What comes most vividly to mind is one session of my own elementary education (which was not, I hasten to add, in a one room schoolhouse; we're only going back as far as the 1970s here). We were in a reading circle, and the topic of this unit was cowboys. Our teacher would read through the selection with us and then ask each student a question from her teacher's edition, which had the expected answers given in red. When it was my turn, the question was, "Did cowboys read a lot (for entertainment)?"
I said, "No."
This was not the answer in the teacher's edition. The teacher's edition quoted a passage that books were passed around until they fell apart. I did not contest that. What happened next is part of what sealed my fate as a lover of unusual historicals.
While the passage we'd read did say that about the books, it also said that a good number of men employed in that particular profession were black, Native American, Mexican or Chinese. Since at that time it was illegal to teach slaves to read, that eliminated a number of black cowboys from the ranks of readers. Next, assume that non-English speakers, or those for whom English is a second language, would be more likely to read in their own language, then that takes even more from the pool of readers, or at least divides it into smaller pools. Also factor that the work a cowboy was required to perform did not require a high level of education, so it can be assumed that a portion of the remaining pool of potential English-readers was not literate.

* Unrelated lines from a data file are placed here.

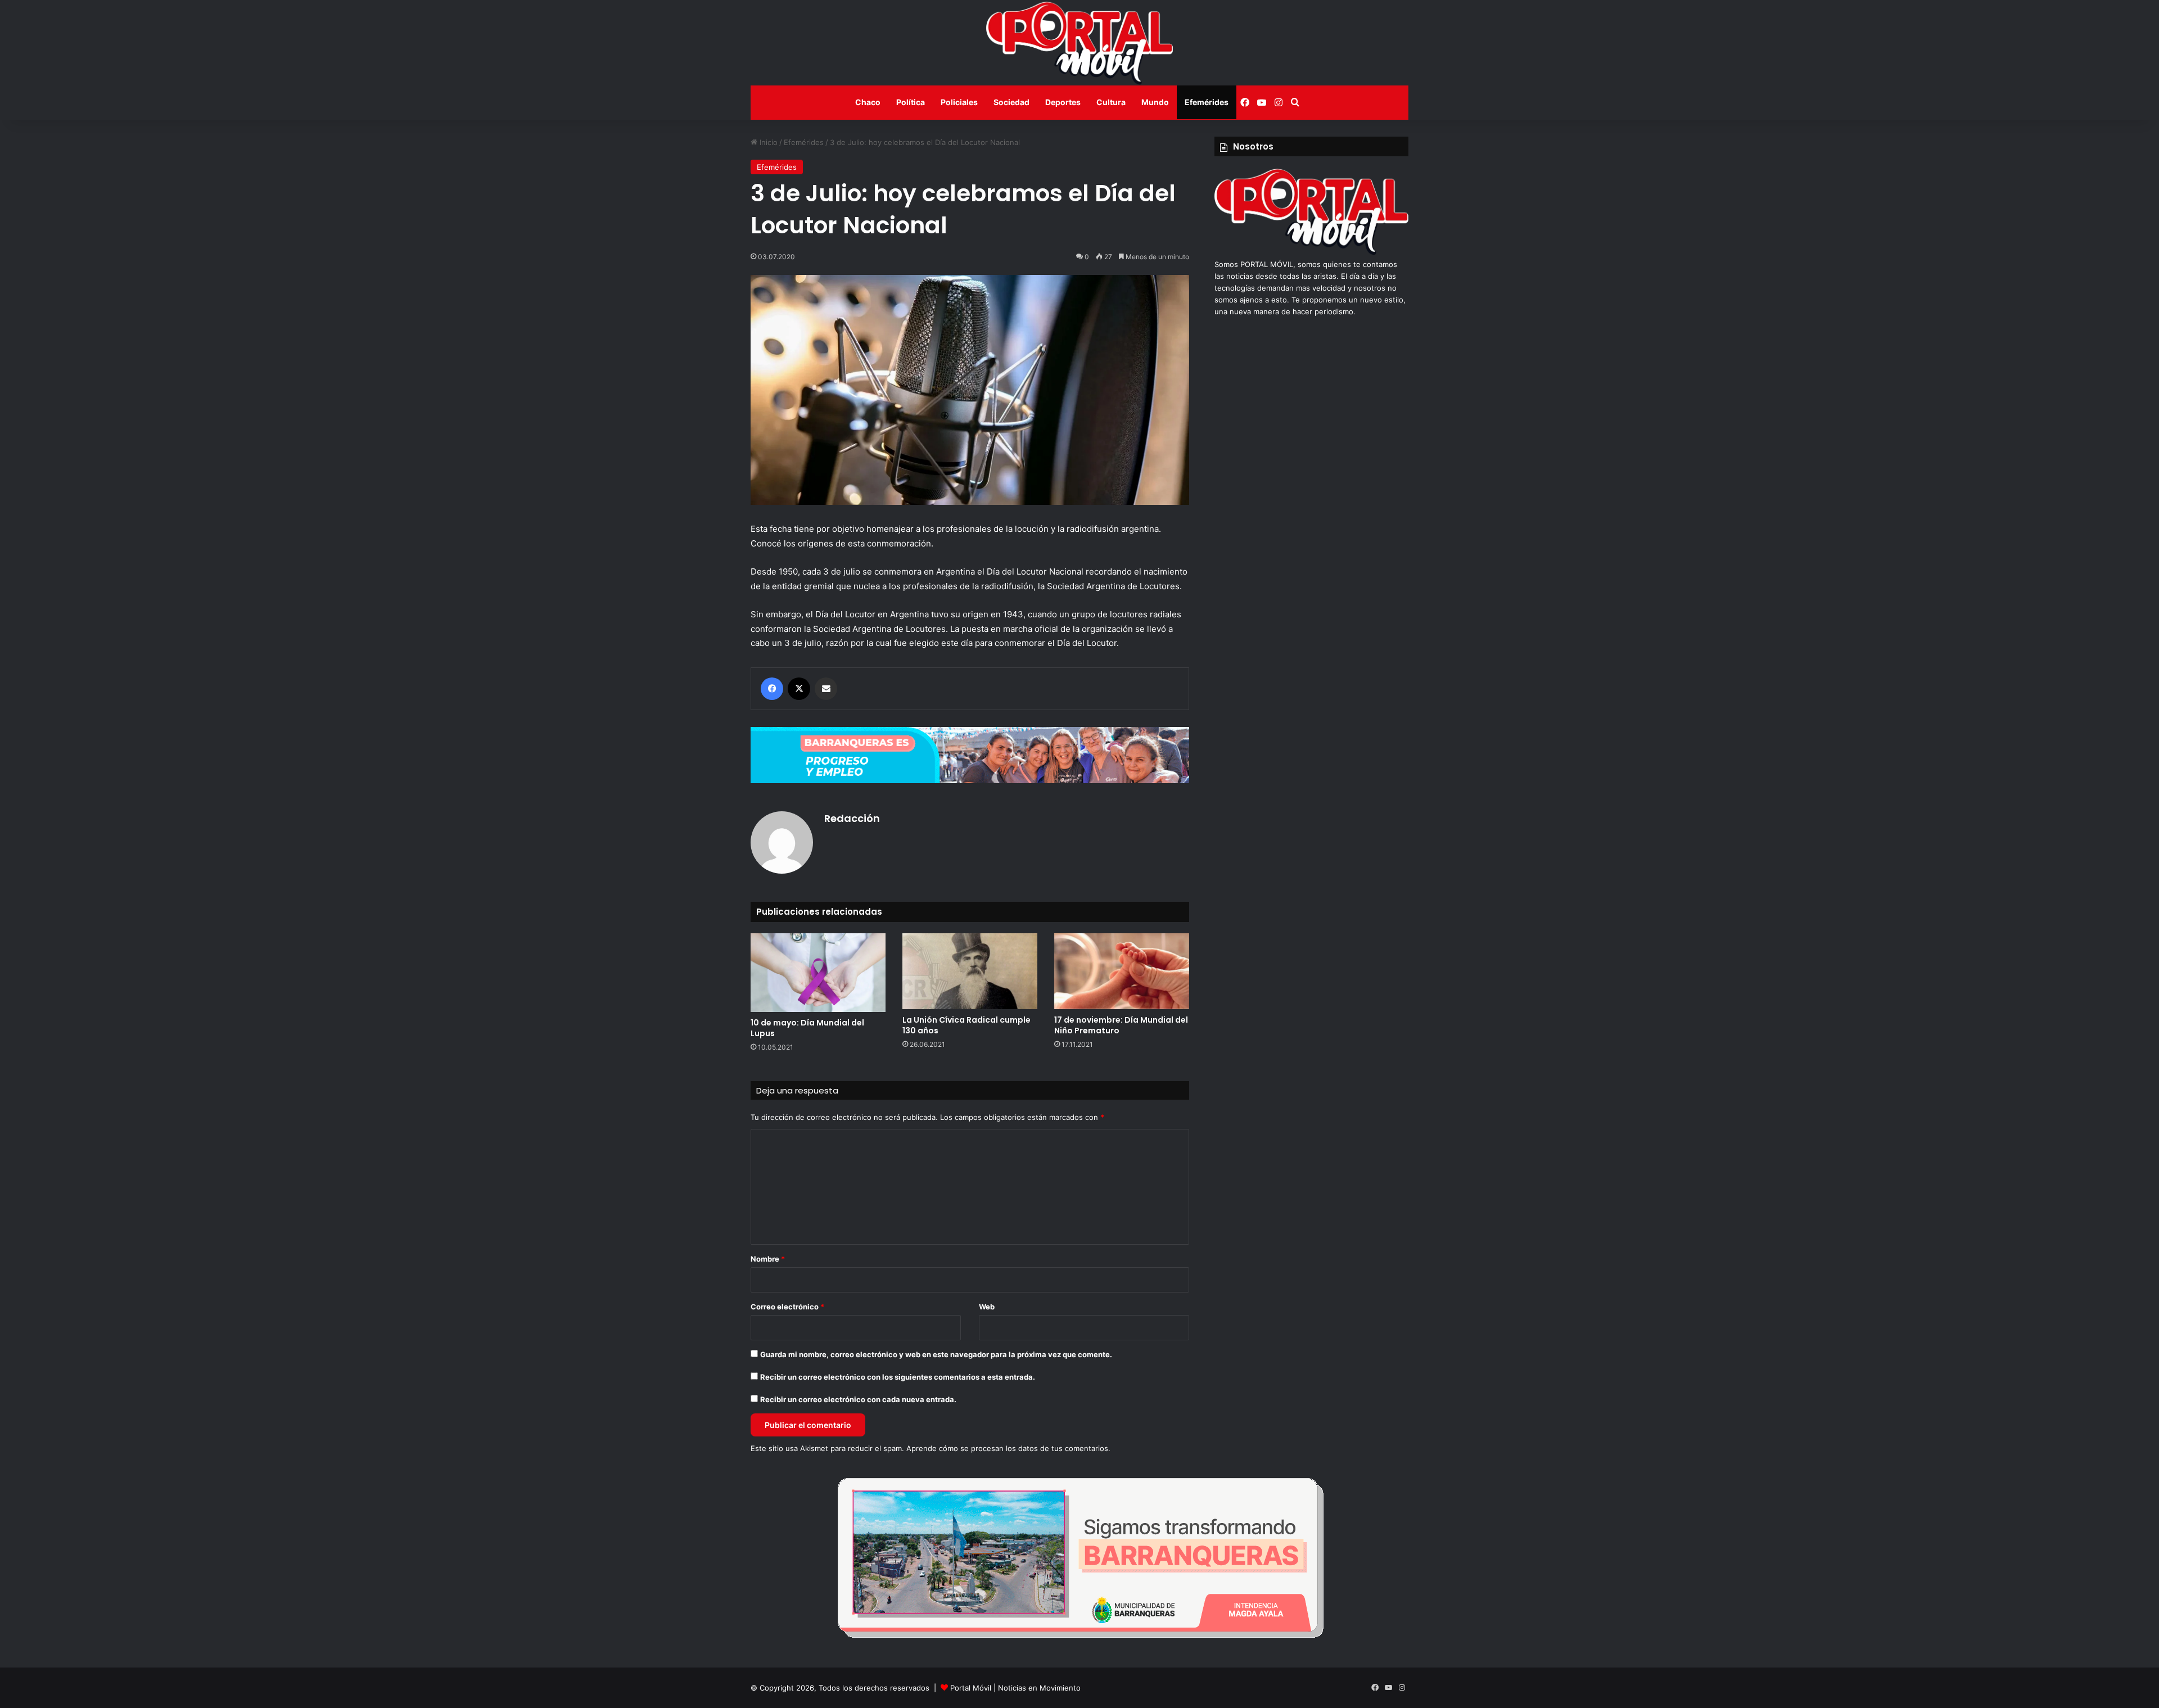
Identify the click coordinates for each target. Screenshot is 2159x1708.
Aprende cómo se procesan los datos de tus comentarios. (1008, 1448)
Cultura (1111, 102)
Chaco (867, 102)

Working from the reduced pool of potential readers, I then took a look at the typical workday as outlined in our passage. If the cowboys rose as early as they did, were engaged in manual labor for much of the day and ended work after sundown, that wouldn't leave much time for reading. Plus it would be dark. Taking all that into account, I told the teacher, it could be true that some cowboys did read for pleasure, but probably not most. There was a moment of silence, a few "umm"s from the teacher, and she did call my parents later on, but the image of those hypothetical cowboys and their reading material stuck with me. Maybe one of them will make it into a story someday.

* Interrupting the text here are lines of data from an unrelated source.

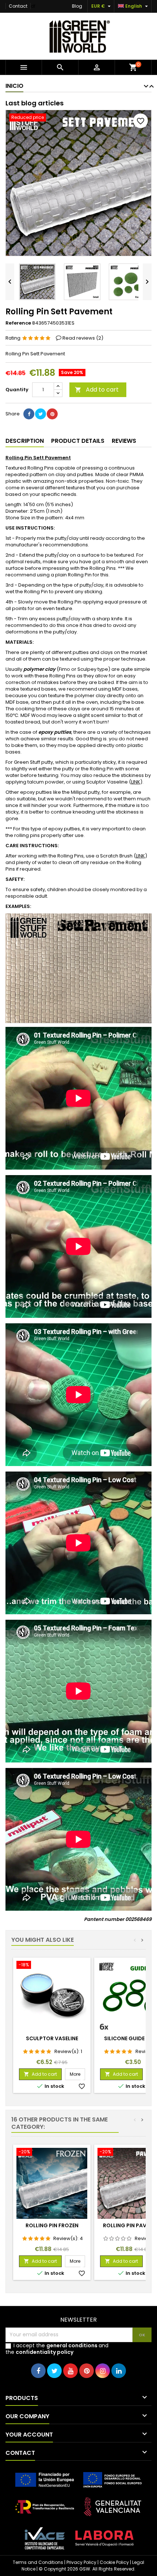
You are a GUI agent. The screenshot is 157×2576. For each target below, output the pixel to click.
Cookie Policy (114, 2562)
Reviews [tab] (124, 441)
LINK (135, 781)
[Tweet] (40, 413)
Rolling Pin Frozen (52, 2225)
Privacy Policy (81, 2562)
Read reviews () (82, 337)
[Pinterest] (52, 413)
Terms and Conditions (38, 2562)
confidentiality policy (44, 2352)
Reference (18, 323)
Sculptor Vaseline (52, 2038)
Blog (77, 6)
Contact (18, 6)
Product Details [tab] (77, 441)
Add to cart (97, 389)
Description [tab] (24, 441)
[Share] (28, 413)
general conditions (71, 2345)
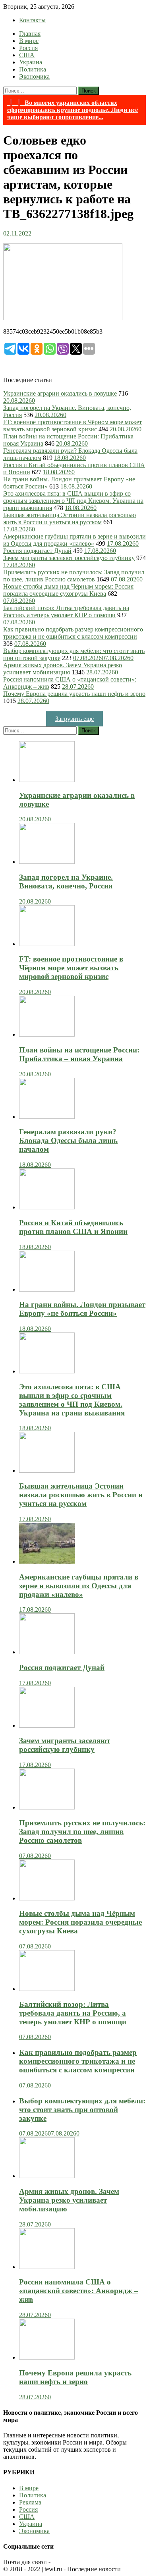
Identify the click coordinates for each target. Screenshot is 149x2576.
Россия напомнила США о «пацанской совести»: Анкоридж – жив (78, 2291)
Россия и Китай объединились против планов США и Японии (73, 1227)
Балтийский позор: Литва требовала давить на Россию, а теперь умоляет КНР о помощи (66, 611)
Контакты (32, 20)
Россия (28, 47)
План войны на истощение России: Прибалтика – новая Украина (79, 1054)
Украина (30, 62)
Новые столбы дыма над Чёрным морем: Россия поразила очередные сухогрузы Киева (68, 590)
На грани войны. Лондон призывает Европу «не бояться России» (82, 1308)
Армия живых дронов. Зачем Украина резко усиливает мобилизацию (62, 669)
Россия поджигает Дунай (37, 550)
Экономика (34, 76)
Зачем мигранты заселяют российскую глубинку (69, 557)
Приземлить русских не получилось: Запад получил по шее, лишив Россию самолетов (73, 576)
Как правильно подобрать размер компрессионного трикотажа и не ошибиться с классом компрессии (73, 633)
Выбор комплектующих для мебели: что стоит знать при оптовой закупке (82, 2109)
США (27, 55)
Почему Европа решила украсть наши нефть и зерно (74, 693)
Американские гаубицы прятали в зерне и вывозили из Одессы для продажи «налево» (74, 540)
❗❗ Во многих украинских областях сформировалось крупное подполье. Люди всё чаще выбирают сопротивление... (72, 109)
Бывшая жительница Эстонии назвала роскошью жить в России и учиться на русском (69, 518)
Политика (32, 69)
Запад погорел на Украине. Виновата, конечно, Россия (66, 881)
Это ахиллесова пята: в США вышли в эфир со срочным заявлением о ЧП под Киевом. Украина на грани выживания (73, 500)
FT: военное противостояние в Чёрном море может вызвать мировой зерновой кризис (72, 426)
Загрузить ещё (74, 718)
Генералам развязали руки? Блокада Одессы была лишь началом (68, 1140)
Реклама (30, 2502)
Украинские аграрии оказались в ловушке (60, 393)
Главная (30, 33)
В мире (29, 40)
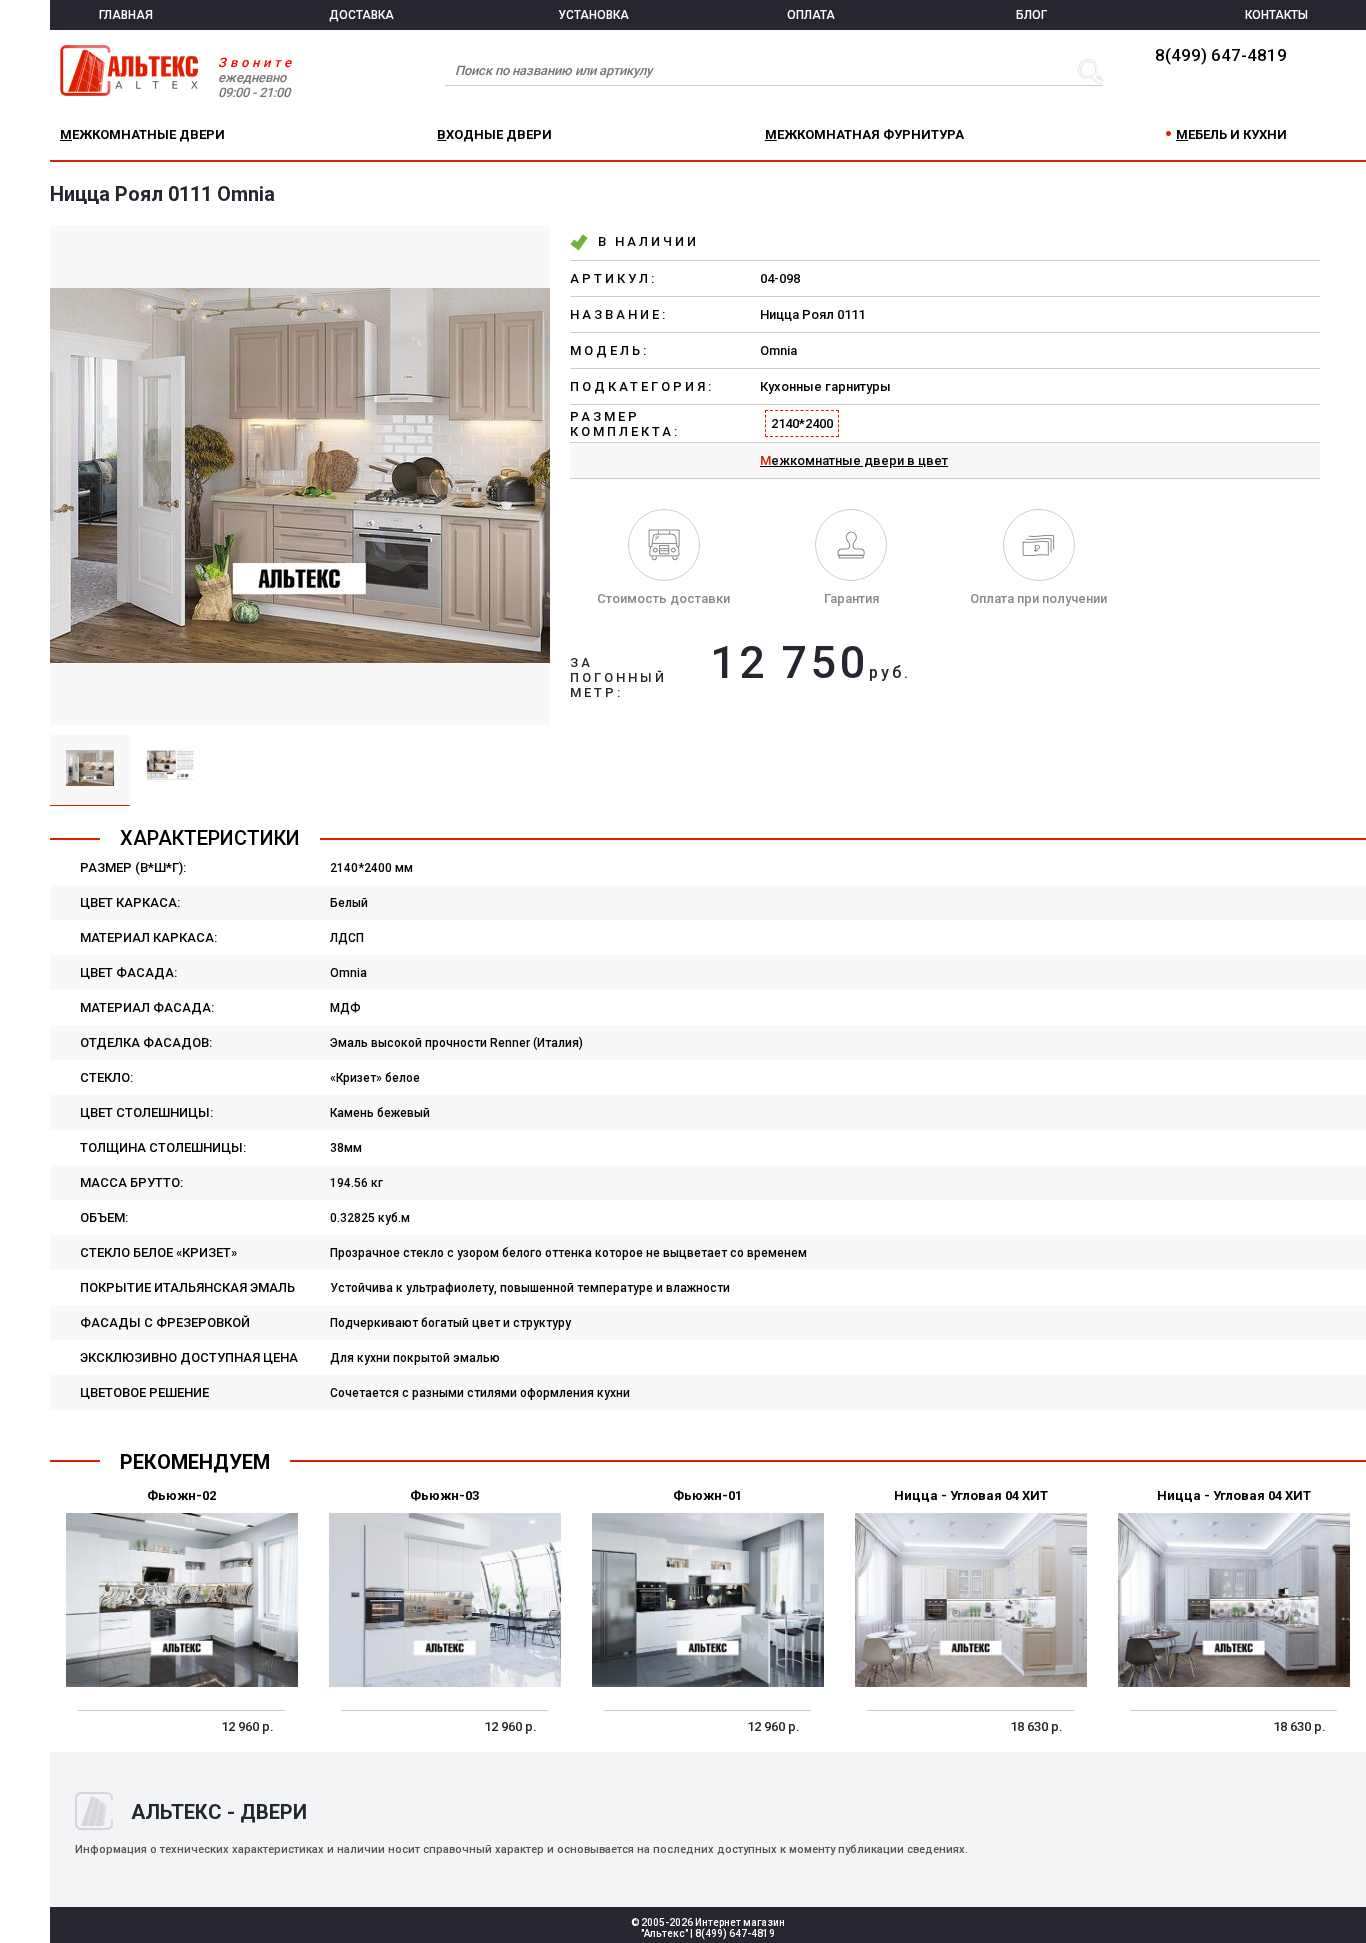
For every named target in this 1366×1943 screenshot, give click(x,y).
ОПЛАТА (811, 15)
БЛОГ (1031, 15)
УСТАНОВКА (593, 15)
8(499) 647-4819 (1221, 55)
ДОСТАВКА (361, 15)
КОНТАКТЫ (1276, 15)
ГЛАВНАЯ (126, 15)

Yes, I know there are holes in the logic; I was nine. (Western fans, please feel free to chime in.) There were, of course, cowboys of many national origins and ethnicities who might be devoted to Dickens, or who gobbled any newspaper they could get their hands on, and we have letters and diaries written by cowboys to give us valuable insight into how these hardworking men really lived. The passage in that long-ago fifth grade reading group dealt with trail rides, so if I can read while walking, I'm sure there were cowboys who had a book in their saddlebags and could read a novel, text or Bible on the trail as well.
Until someone perfects time travel, we'll have to keep supposing, but who knows? Maybe a few of them had a romance novel stashed in their saddlebags as well.